Il debutto in Borsa delle azioni delle Poste Italiane è stato fiacco, per usare toni pacati, dopo che il collocamento era stato strombazzato con insistente pubblicità e abbondanti articoli, ricopiati dai comunicati stampa. Tralasciando ogni commento e critica a monte sulla privatizzazione, c’è qualcosa da dire sulla stessa Opv (Offerta pubblica di vendita).

Primo, i normali risparmiatori sono trattati come investitori di second’ordine. Dovevano chiedere le azioni alla cieca sul prezzo, sapendo solo che sarebbe stato compreso fra 6 e 7,5 euro, che è una bella forchetta del 25%.
Invece gli investitori istituzionali (fondi comuni, banche, assicurazioni ecc.) potevano fissare un limite, sopra il quale non comprarle. Ma non era una legge divina a imporre ciò.

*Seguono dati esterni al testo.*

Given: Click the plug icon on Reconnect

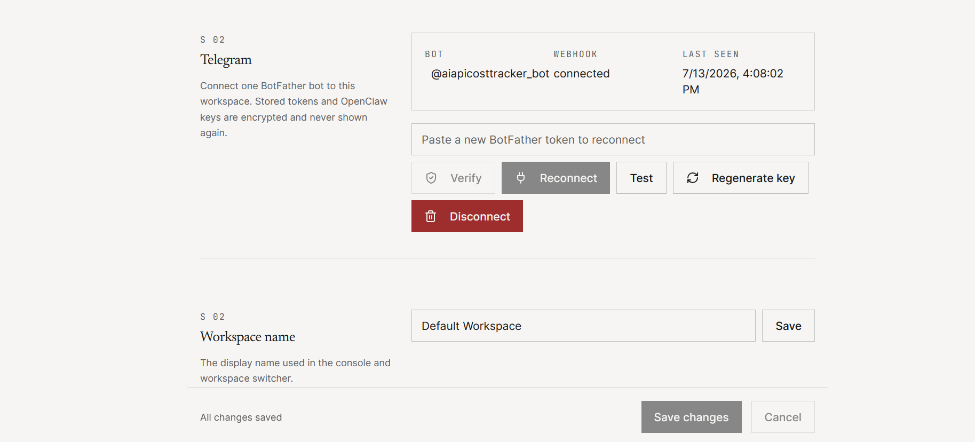Looking at the screenshot, I should tap(521, 178).
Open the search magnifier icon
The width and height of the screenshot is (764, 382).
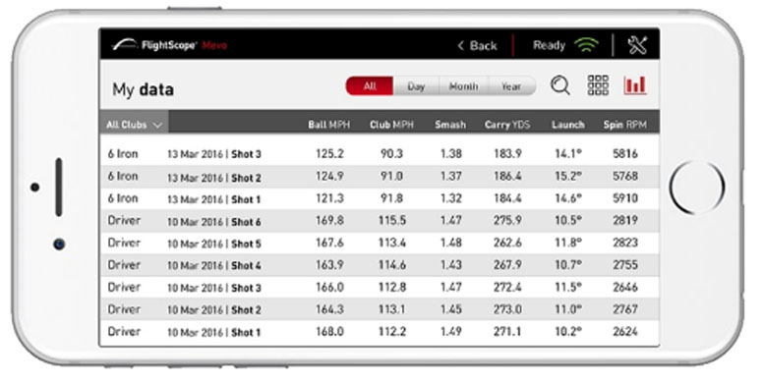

Bastava tornare alla modalità della prima tranche delle azioni Eni, quando c’erano due giorni di tempo per chiederne, dacché era noto il prezzo finale.

Secondo, la scelta di fissare il prezzo a 6,75 euro per azione ha fatto incassare un po’ più quattrini al Tesoro, ma era tirata rispetto alle aspettative di molti investitori istituzionali. Ed è sicuramente questa la principale causa delle quotazioni in perdita, almeno nei primi giorni.

Terzo, va bene offrire condizioni migliori ai dipendenti, ma va male spingerli a sottoscrivere le azioni, attingendo dal loro trattamento di fine rapporto (Tfr). Esso ha infatti una funzione di risparmio previdenziale e di ammortizzatore sociale: è quindi molto inopportuno un suo utilizzo per speculazioni di Borsa. Infatti, malgrado le attuali aspettative favorevoli, nessuno garantisce che non finisca come con le azioni Finmeccanica. Un brutto precedente che nessuno ha ricordato.
A inizio del giugno 2000 anche Finmeccanica permise ai dipendenti del gruppo l’utilizzo del Tfr per sottoscrivere azioni, col beneplacito e anzi la benedizione dei sindacati Fim, Fiom e Uilm. Ebbene, chi nel giugno 2000 ci mise l’equivalente di 100 euro, ora se ne ritrova circa 63, conteggiati i dividendi e anche la bonus share. Significa una perdita sul 37%. Ma non basta perché, ugualmente in termini nominali e senza imposte, quei 100 euro mantenuti nel Tfr, ora sarebbero circa 154. Ovvero il 145% in più.